I scented Derek and raised my hands. "Just me," I said, my voiced clotted with fury and failure. "Just me."

"We never saw this door in the shadows. If they came through here, they're long gone,"

Derek said.

Over his head, the moon was rising, the first night of the three-day-full moon. The three days most usually associated with the dark arts, with the moon change of weres, with Beast's sex drive. If the Damours intended to sacrifice the kits and Bliss, they'd do it during the full moon for optimal results.

I walked to the curb, smelling the fading scents of vamp and witch. And an overlay of diesel exhaust. They were gone. I had no idea where their captors had gone to find safety. Once again I was back to square one. I took a breath that hurt my lungs. Tears stung my eyes. I was nearly out of time.

I walked back into my house, smelling Evangelina Everhart, the eldest of the witch sisters, and Big Evan, Molly's still-in-the-closet sorcerer husband. And smelling Molly.

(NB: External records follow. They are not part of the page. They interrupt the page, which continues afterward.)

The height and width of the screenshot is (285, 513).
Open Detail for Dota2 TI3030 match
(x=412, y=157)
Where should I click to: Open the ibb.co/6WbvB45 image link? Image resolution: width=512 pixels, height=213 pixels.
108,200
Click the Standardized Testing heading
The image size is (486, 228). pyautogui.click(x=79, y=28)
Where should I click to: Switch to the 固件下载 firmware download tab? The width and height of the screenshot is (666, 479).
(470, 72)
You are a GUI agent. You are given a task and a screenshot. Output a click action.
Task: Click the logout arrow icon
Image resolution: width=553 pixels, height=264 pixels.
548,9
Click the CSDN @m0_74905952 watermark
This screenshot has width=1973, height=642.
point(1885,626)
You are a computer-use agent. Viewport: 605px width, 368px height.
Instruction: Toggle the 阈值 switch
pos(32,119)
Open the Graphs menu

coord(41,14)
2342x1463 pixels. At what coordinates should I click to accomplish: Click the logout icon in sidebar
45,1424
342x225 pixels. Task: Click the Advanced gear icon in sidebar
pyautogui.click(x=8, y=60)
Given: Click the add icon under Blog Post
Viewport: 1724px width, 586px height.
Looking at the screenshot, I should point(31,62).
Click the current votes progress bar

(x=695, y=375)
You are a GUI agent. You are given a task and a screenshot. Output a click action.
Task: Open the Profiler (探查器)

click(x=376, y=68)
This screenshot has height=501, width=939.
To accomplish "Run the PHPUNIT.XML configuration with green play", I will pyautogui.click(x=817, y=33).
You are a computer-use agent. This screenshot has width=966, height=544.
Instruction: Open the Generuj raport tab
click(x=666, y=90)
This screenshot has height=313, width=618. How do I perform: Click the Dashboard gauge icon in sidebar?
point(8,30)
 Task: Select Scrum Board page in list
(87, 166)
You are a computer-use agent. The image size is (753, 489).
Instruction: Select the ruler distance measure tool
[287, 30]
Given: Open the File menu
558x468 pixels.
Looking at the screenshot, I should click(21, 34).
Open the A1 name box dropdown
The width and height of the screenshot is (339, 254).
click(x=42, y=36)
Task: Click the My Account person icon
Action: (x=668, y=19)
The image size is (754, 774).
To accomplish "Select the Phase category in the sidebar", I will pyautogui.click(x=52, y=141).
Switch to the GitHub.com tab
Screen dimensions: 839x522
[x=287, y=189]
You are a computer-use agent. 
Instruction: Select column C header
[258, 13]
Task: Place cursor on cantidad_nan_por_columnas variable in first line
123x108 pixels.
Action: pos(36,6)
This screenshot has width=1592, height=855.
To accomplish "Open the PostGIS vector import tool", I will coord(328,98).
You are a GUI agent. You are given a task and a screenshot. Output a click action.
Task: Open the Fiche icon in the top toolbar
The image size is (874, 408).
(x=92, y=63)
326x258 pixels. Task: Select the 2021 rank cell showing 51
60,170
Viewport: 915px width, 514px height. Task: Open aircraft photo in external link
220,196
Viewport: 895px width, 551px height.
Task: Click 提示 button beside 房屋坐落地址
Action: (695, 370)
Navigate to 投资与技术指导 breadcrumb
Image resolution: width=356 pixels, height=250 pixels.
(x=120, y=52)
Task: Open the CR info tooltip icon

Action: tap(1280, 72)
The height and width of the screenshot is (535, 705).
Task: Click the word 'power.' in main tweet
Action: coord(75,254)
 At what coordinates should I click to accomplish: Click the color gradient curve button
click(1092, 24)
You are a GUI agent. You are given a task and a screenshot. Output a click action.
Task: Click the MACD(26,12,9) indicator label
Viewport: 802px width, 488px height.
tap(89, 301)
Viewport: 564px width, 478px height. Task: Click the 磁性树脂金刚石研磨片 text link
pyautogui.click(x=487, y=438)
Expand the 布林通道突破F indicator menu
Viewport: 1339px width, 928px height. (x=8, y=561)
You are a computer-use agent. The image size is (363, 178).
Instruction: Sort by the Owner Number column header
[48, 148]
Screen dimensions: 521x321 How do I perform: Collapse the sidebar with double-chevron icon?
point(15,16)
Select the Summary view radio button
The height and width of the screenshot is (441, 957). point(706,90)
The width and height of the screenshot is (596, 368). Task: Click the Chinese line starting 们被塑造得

She raced to my arms when I came in the side door. Slammed into me, holding me tightly. Over her shoulder Evan looked at me, his gaze murderous, his red beard vibrating with contained fury, promising retribution for the loss of his children. I hadn't been very good to Evan; I had placed his wife in danger more than once, nearly gotten him killed once, and now allowed his children to be stolen. The fact that I hadn't been present when they were taken had little relevance in his mind. Or in mine either, if I was honest.

"You don't have to worry about how to kill me," I said to him. "If I don't get your children back, I'll be dead trying."

"Better be," he rumbled. "Or I'll skin you alive, pelt and flesh."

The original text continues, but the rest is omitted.